Integrationsbeauftragte in Kreisen und Kommunen werden vom Land gefördert – aber nur, wenn sie einen Studienabschluss haben. Seit längerem wird gefordert, diese Vorgabe zu lockern – doch Sozialminister Lucha bleibt hart.

Titelteam Stuttgarter Zeitung: Andreas Müller (mül)

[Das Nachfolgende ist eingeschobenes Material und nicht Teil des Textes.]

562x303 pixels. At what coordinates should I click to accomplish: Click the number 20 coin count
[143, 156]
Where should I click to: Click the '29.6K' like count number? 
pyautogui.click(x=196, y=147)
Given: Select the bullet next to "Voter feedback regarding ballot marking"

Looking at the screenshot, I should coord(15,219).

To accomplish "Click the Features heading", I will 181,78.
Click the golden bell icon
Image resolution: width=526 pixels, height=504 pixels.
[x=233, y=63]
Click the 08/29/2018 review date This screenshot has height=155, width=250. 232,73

Stuttgart - Der Appell der Kanzlerin liegt bereits anderthalb Jahre zurück. „Deutsche Gründlichkeit ist super“, sagte Angela Merkel (CDU) bei ihrer Sommerpressekonferenz 2015 in Berlin. Um die Flüchtlingskrise zu bewältigen, sei nun aber „deutsche Flexibilität“ nötig. Was unbürokratischen Lösungen im Wege stehe, müsse beiseite geräumt werden.

 

In Baden-Württemberg scheint Merkels Mahnung noch nicht überall gehört worden zu sein. Diesen Eindruck erweckt jedenfalls ein Konflikt zwischen den Kommunen und der Landesregierung, der jetzt auch den Landtag beschäftigt. Es geht um die hauptamtlichen Integrationsbeauftragten, die sich bei Kreisen, Städten und Gemeinden um Flüchtlinge kümmern. Seit 2013 werden diese vom Land anteilig mit einem Millionenbetrag mitfinanziert, mehr als 300 Stellen wurden bereits auf der Grundlage der „Verwaltungsvorschrift Integration“ gefördert – von A wie Aalen bis W wie Winterbach.

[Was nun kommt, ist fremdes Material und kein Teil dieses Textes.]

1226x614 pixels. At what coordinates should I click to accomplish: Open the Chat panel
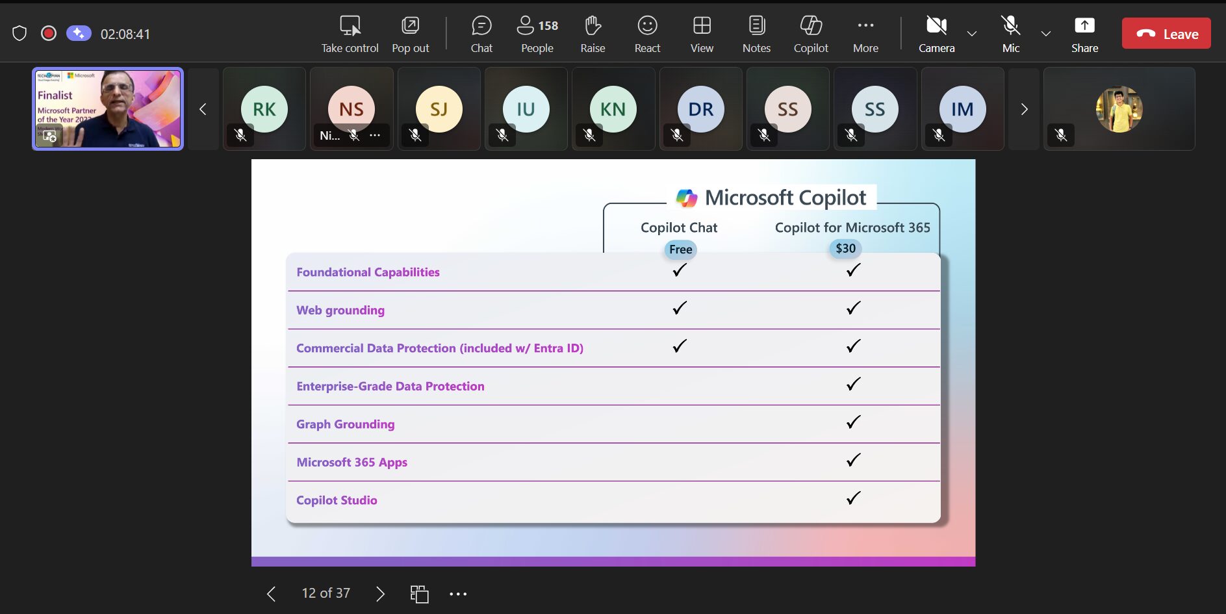click(x=481, y=34)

„Arbeitsmarkt ist leergefegt“

Am Geld fehlt es also nicht, aber zunehmend an geeignetem Personal. Schon vor einer Weile schlug der Gemeindetag daher Alarm. Städten und Gemeinden falle es immer schwerer, die Stellen zu besetzen, schrieb der Präsident Roger Kehle an den zuständigen Sozialminister Manfred Lucha (Grüne). Angesichts der hohen Flüchtlingszahlen sei „der Arbeitsmarkt in diesem Bereich so gut wie leergefegt“. Habe man glücklich doch einen geeigneten Bewerber gefunden, drohe eine formale Hürde: ohne einen Studienabschluss zumindest einer Fach-, Dualen oder Pädagogischen Hochschule gebe es keinen Landeszuschuss. Das sei eine „missliche Lage“, beklagte Kehle und bat darum, die Vorschrift zu flexibilisieren: Man möge das Studium nicht zwingend vorschreiben, sondern den Gemeinden die Entscheidung über die persönliche Eignung und damit die Personalauswahl überlassen.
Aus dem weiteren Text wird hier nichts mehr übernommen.